▶ _Task material_
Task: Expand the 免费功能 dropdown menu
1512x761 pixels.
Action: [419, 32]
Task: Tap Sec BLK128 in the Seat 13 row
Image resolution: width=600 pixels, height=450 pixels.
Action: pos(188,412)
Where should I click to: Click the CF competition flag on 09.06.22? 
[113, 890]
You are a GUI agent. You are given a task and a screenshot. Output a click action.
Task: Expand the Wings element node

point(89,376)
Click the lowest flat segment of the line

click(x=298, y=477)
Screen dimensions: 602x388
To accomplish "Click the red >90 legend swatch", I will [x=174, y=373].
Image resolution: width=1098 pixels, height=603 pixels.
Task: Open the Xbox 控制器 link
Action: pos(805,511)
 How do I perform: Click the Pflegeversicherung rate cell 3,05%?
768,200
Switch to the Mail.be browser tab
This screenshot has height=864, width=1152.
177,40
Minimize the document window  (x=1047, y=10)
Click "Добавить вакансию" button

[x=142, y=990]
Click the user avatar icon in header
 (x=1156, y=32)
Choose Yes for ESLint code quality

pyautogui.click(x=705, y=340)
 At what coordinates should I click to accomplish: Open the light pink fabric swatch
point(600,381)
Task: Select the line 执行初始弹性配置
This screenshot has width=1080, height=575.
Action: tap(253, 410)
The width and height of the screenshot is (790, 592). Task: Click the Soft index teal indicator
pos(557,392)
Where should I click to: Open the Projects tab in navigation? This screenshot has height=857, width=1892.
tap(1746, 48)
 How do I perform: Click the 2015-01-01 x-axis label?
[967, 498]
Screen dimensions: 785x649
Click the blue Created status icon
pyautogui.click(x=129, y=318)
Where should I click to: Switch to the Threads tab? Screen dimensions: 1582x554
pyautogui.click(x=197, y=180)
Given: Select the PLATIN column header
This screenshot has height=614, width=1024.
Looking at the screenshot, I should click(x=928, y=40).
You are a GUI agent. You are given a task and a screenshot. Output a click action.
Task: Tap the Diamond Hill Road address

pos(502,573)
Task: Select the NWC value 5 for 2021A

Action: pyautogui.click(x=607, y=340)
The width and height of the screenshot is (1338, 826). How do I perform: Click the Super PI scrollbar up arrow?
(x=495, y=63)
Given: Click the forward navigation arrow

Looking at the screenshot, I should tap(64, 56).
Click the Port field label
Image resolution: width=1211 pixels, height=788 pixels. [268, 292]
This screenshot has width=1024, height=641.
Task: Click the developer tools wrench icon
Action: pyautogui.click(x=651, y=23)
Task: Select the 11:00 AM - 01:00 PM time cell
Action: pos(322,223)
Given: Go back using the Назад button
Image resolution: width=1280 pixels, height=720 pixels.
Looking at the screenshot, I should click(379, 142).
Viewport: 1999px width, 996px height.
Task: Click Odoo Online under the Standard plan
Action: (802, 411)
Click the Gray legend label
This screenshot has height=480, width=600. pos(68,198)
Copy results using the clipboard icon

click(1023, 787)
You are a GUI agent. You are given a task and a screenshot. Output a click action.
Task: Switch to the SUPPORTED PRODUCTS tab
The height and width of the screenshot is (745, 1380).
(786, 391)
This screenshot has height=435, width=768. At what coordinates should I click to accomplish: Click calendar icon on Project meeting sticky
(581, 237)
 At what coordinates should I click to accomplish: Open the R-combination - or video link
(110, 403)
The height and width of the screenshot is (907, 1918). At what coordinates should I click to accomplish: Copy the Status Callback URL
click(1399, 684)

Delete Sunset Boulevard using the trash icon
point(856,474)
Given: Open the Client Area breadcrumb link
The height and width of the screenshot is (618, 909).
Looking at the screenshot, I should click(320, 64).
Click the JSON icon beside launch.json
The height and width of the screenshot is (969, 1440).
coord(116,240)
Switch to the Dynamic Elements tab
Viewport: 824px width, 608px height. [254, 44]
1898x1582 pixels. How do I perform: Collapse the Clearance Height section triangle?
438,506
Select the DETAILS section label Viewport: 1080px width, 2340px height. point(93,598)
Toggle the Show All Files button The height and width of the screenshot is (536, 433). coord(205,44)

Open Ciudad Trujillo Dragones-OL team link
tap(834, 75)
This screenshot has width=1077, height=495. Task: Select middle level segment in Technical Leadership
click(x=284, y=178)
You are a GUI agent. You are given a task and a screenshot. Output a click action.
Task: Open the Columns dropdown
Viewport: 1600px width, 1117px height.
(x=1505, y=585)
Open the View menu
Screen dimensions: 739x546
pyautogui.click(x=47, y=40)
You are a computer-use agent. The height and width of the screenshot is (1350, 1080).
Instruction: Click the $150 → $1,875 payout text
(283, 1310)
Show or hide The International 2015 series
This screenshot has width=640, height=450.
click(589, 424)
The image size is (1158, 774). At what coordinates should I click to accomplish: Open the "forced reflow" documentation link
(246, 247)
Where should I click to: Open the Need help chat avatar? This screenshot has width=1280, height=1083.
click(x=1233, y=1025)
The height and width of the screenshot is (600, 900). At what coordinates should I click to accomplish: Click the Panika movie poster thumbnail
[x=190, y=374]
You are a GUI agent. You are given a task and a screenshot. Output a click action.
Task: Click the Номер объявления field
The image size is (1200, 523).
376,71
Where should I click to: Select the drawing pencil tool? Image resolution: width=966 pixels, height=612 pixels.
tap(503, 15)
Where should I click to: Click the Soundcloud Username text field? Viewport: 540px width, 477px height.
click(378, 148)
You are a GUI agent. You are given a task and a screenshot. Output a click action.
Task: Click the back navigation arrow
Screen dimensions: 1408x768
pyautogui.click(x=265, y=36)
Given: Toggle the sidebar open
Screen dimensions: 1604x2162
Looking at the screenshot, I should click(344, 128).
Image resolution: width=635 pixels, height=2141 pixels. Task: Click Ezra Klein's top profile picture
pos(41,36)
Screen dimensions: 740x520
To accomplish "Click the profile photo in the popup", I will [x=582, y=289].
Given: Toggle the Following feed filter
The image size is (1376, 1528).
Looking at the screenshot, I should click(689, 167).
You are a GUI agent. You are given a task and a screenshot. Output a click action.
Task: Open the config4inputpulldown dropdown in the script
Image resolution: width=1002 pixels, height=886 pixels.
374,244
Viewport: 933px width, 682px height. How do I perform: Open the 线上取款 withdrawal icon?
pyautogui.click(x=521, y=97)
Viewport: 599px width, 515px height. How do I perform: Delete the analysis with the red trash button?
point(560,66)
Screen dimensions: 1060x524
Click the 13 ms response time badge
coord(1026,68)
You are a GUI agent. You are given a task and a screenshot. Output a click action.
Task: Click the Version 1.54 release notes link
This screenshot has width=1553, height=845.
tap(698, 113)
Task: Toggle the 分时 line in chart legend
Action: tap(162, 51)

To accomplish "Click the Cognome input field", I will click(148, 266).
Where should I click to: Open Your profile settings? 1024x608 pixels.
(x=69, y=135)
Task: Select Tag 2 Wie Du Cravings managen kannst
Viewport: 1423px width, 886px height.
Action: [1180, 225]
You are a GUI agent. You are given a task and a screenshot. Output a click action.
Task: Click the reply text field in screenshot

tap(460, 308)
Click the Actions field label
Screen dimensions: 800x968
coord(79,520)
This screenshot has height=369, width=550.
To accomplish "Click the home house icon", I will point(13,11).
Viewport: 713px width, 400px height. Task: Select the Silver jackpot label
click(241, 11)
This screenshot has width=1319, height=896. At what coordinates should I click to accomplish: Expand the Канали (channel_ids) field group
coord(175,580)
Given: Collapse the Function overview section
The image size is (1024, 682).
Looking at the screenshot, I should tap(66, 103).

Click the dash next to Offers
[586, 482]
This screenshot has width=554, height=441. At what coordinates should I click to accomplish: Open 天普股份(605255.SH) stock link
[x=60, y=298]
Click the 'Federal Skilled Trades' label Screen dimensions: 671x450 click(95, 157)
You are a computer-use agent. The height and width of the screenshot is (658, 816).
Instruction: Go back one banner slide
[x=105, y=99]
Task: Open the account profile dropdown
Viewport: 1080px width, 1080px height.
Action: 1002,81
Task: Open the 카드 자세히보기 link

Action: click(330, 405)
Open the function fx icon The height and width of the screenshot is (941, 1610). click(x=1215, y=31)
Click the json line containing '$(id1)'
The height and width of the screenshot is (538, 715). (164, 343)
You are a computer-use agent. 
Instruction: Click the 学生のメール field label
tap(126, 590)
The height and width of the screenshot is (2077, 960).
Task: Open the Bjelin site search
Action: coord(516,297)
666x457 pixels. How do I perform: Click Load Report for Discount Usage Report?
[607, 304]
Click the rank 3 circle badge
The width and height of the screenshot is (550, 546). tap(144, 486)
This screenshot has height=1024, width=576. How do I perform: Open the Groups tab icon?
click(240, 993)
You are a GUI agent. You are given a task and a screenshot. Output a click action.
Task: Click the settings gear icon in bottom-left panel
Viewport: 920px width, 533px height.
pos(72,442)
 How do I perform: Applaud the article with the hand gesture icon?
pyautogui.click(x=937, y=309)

▶ _Your assignment_
Go through the records and gather the lines that hold "dropdown".

▶ _Answer for the task_
Task: Expand the 免费功能 dropdown menu
Task: Open the Columns dropdown
Task: Open the config4inputpulldown dropdown in the script
Task: Open the account profile dropdown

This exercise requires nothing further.